# THE PROBLEM
The listing below holds a line with "Click the Certificate ID hash string" and a later line with "1755x1240 pixels.". Write out those two lines and every line between them, exactly, and nothing else.

##### SUPPLIED DATA

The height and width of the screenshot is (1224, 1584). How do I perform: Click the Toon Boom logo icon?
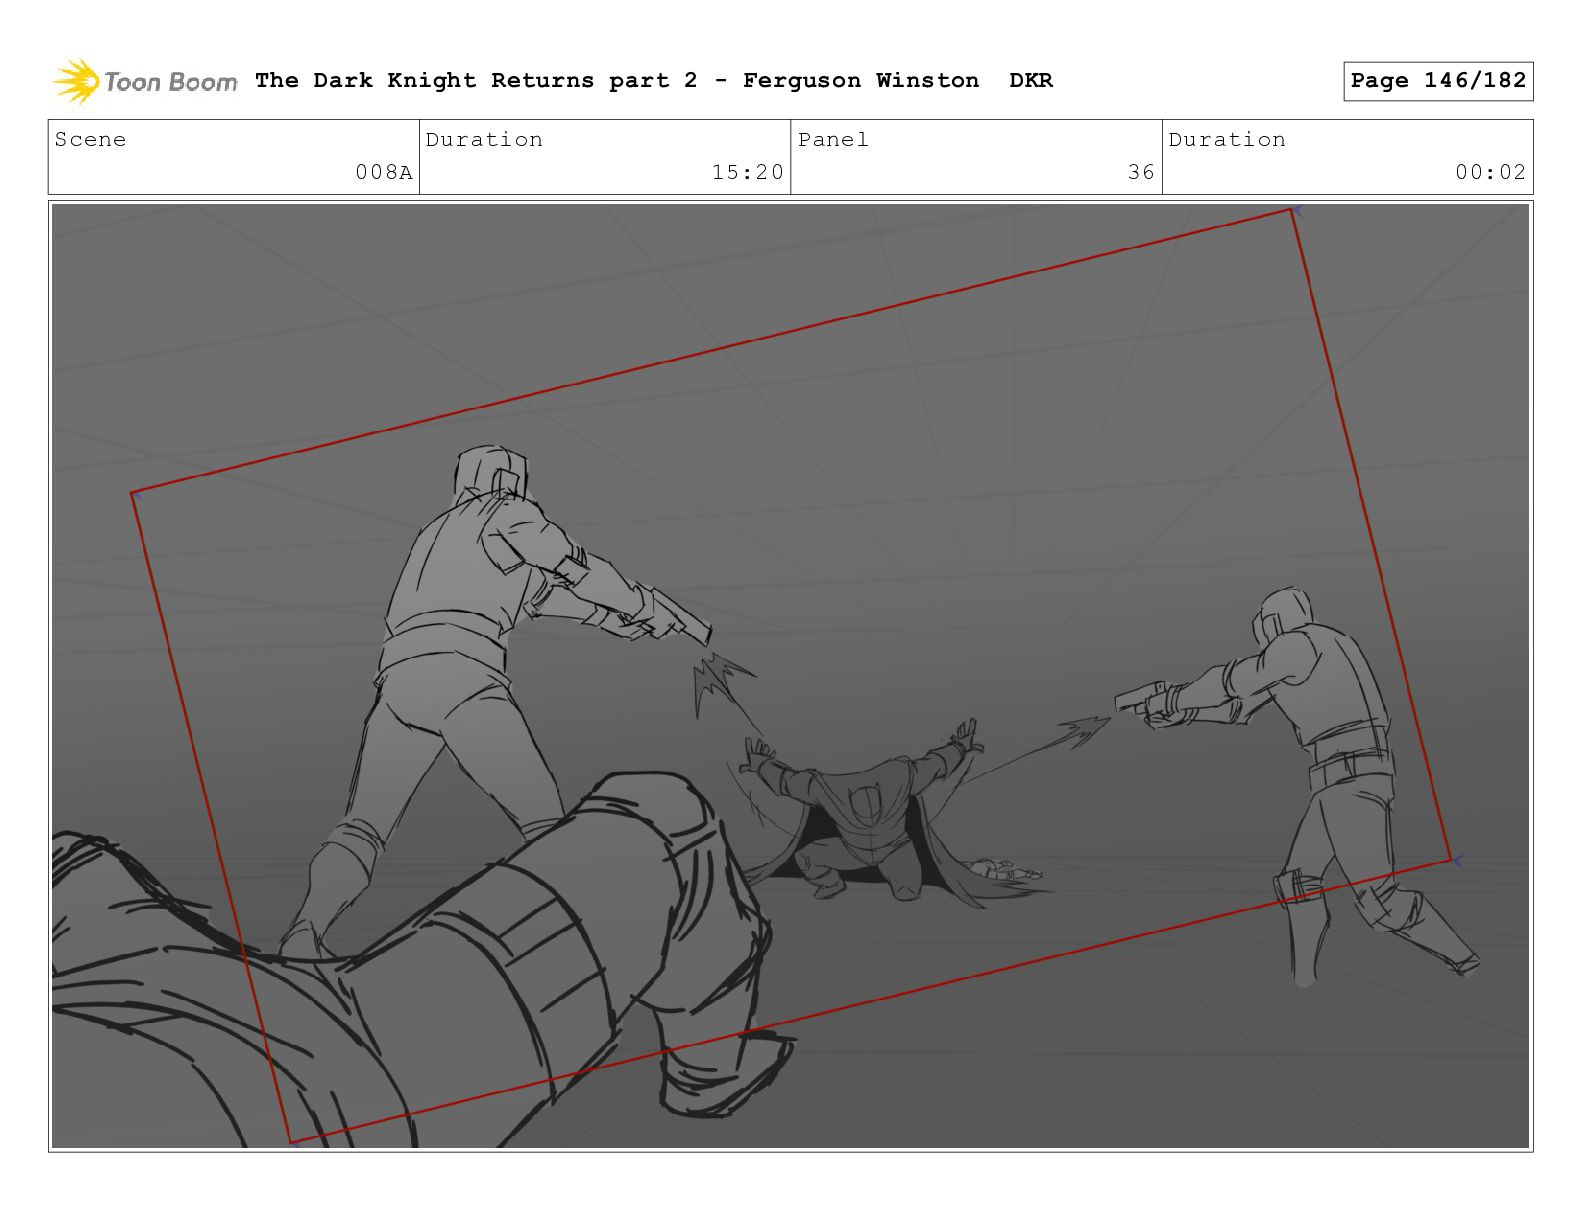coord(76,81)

##########
##### SUPPLIED DATA

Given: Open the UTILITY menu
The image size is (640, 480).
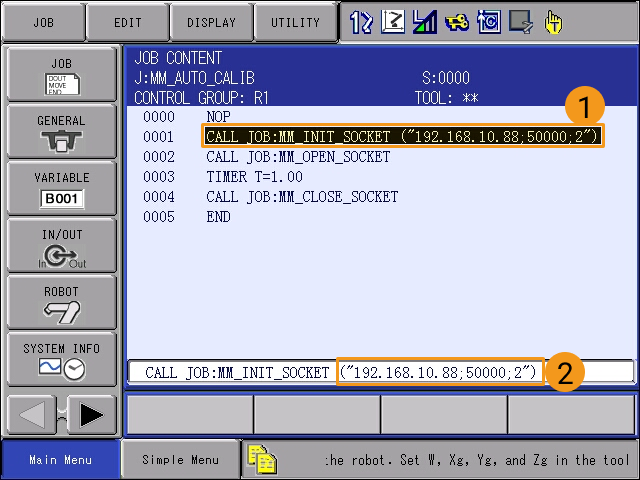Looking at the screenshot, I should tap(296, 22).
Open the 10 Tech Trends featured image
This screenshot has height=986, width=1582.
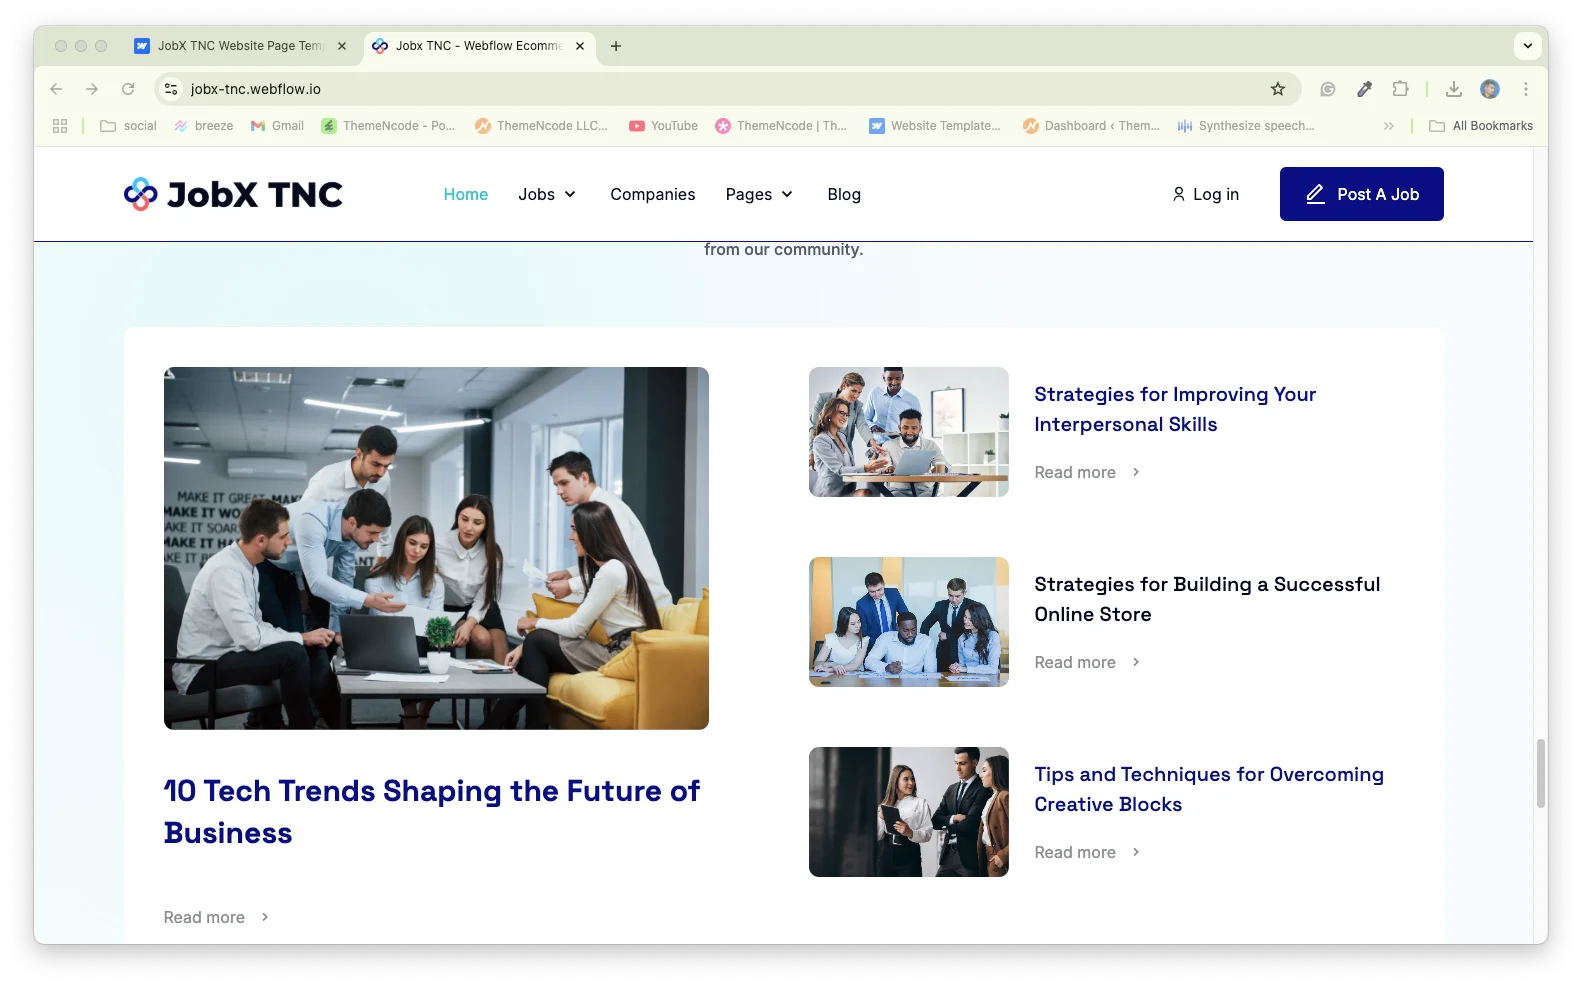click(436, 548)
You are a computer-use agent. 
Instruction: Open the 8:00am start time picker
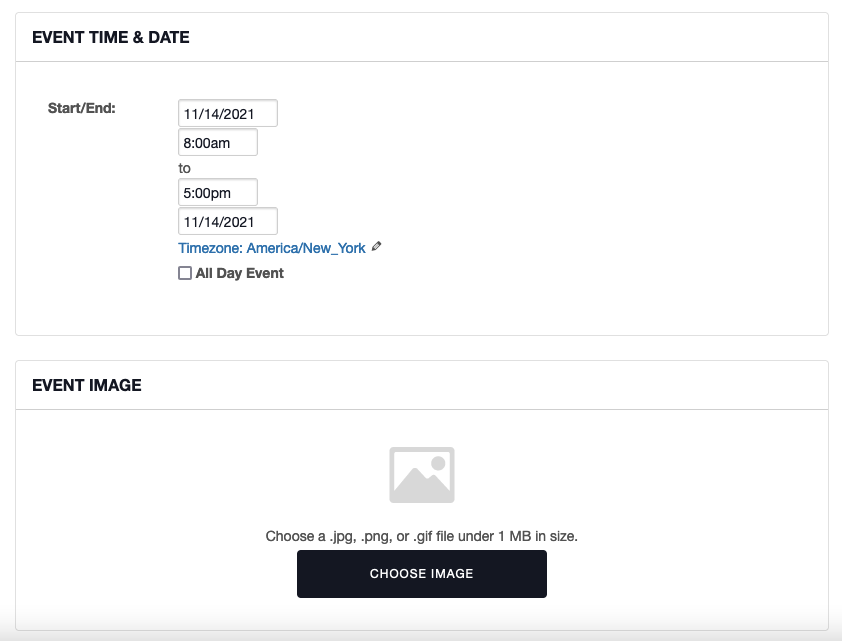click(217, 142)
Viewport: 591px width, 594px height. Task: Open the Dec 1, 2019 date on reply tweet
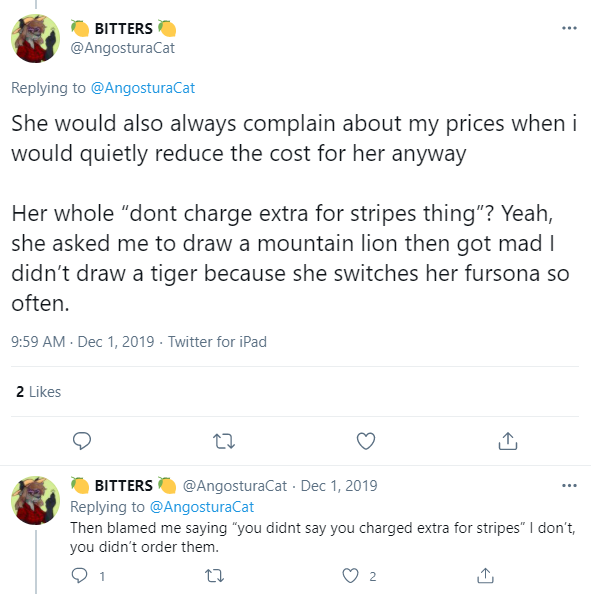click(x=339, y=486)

##########
##### SUPPLIED DATA

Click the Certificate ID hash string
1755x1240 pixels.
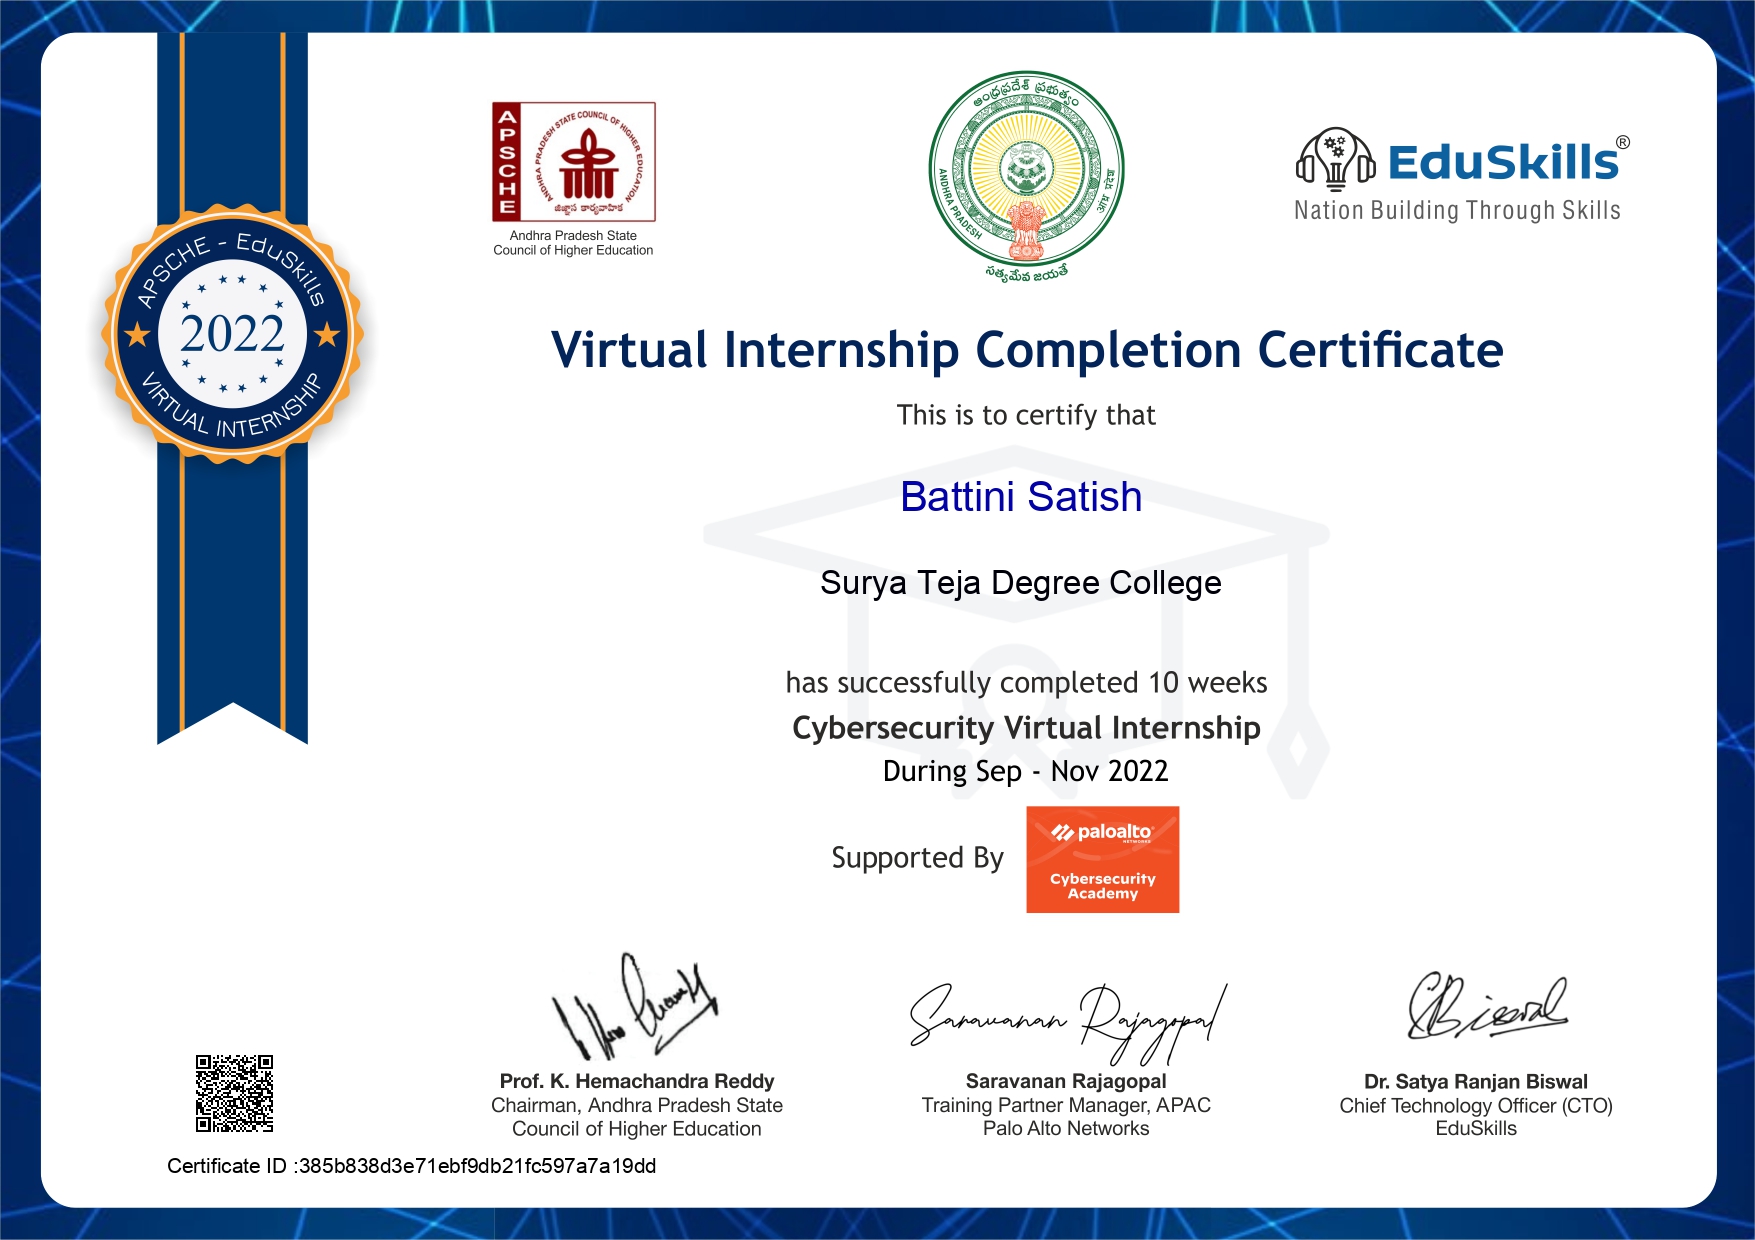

##########

# EXERCISE ANSWER
Click the Certificate ID hash string
1755x1240 pixels.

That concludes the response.